>As people gained experience and fed back
>ideas, the closed loop pointing system has
>evolved into an "adaptive" one which does
>pointing corrections only when needed.
In addition, empirical terms for the last bit of polar misalignment and flexure are relatively simple to build, even into a client script, and I've found these are all that is needed if the telescope is properly balanced and has no egregious problems (like Alain's gear problem). On most of my scripts at this time, I check the pointing on the data image after the fact to "make sure" things are right. Only rarely is a problem found, and I have correlated a few of those problems to an owl landing on the telescope.

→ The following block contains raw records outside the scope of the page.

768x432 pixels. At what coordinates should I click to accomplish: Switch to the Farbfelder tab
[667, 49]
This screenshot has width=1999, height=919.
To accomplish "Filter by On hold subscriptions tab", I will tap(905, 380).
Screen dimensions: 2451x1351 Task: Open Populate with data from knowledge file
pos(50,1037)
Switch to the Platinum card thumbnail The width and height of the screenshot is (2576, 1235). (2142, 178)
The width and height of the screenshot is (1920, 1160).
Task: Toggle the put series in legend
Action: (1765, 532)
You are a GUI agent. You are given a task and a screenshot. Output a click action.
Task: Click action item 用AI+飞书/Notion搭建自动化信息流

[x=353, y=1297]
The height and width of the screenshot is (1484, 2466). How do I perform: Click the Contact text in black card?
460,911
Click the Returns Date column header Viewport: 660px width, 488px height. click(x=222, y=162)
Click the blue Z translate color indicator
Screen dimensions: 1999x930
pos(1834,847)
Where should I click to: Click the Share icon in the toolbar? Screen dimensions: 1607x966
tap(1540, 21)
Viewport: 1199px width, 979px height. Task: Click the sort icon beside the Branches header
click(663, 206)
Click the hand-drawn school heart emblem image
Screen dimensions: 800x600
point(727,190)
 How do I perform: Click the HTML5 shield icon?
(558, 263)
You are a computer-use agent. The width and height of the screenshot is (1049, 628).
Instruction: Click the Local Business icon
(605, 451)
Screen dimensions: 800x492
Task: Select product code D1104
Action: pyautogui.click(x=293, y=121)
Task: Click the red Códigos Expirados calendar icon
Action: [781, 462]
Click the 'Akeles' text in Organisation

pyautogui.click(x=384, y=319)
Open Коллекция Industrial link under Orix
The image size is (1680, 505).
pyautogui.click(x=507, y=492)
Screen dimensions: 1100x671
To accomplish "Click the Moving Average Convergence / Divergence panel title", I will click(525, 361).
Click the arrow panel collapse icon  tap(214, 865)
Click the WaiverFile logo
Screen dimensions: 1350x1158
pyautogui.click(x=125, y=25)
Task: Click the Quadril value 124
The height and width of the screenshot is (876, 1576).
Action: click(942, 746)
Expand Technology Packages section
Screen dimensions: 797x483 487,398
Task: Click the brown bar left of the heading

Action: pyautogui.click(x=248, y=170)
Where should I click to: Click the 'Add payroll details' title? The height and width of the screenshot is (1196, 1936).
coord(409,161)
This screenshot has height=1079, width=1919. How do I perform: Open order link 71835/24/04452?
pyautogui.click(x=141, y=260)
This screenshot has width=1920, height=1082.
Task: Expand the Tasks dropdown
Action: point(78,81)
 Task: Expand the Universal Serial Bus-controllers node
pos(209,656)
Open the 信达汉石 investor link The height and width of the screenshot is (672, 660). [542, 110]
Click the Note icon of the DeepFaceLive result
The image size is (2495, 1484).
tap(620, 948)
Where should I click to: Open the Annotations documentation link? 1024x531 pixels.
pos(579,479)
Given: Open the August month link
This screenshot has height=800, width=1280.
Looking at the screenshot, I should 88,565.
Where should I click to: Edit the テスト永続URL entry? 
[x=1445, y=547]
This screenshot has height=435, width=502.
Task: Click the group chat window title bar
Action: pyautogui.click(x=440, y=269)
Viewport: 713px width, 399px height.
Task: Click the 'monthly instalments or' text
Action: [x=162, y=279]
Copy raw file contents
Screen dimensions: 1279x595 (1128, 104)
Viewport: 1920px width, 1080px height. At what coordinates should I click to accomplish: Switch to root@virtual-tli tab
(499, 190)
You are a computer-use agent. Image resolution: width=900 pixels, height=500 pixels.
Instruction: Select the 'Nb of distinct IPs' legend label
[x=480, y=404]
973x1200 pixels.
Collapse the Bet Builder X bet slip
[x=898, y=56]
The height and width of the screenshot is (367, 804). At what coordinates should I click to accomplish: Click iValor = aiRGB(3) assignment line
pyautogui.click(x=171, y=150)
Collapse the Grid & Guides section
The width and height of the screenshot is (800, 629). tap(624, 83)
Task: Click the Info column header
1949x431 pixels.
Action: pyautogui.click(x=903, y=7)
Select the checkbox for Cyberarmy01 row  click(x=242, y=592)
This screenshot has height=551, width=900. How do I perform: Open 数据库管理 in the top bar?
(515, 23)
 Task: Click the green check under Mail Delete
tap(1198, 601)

>Thus, "George's Rule" (Doug George that is) holds: The
>more money you spend the more work you can get done per
>unit time.
From a fiscal planning perspective, to justify an expensive mounting on these grounds alone, you'd have to show that spending twice as much money results in more than twice as much work per unit of time than if the lesser mounting were used. This can't be done; the users of premium mountings that I know get approximately a 5% gain by skipping the checks mentioned above. It is hard to argue that this magnitude of gain is worth a ~600% increase in system cost. Especially when merely doubling the cost gets you twice the efficiency (by buying two identical systems) (which is why I say you'd need a >2 factor to justify the cost). And even more so when the big bottleneck for most users is downloading images through that crappy parallel port - speeding that up could be more cost-justifiable on an efficiency basis.
Of course, there are a number of other reasons to use a higher-end mounting (load carrying capability is #1 in my book). But if you have only $10,000 to spend on the whole system, forget it.